Give back exactly the line that contains "Instruction: Click the" and all the lines after it in the records below, to the very last, with no other output.
╭─ Supplied information
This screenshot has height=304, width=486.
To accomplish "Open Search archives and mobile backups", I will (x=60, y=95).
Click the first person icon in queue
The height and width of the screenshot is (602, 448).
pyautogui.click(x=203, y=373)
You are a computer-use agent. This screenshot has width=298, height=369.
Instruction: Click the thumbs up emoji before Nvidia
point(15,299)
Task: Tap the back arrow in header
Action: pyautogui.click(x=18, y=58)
╰─
Answer to this problem:
Instruction: Click the thumbs up emoji before Nvidia
point(15,299)
Task: Tap the back arrow in header
Action: pyautogui.click(x=18, y=58)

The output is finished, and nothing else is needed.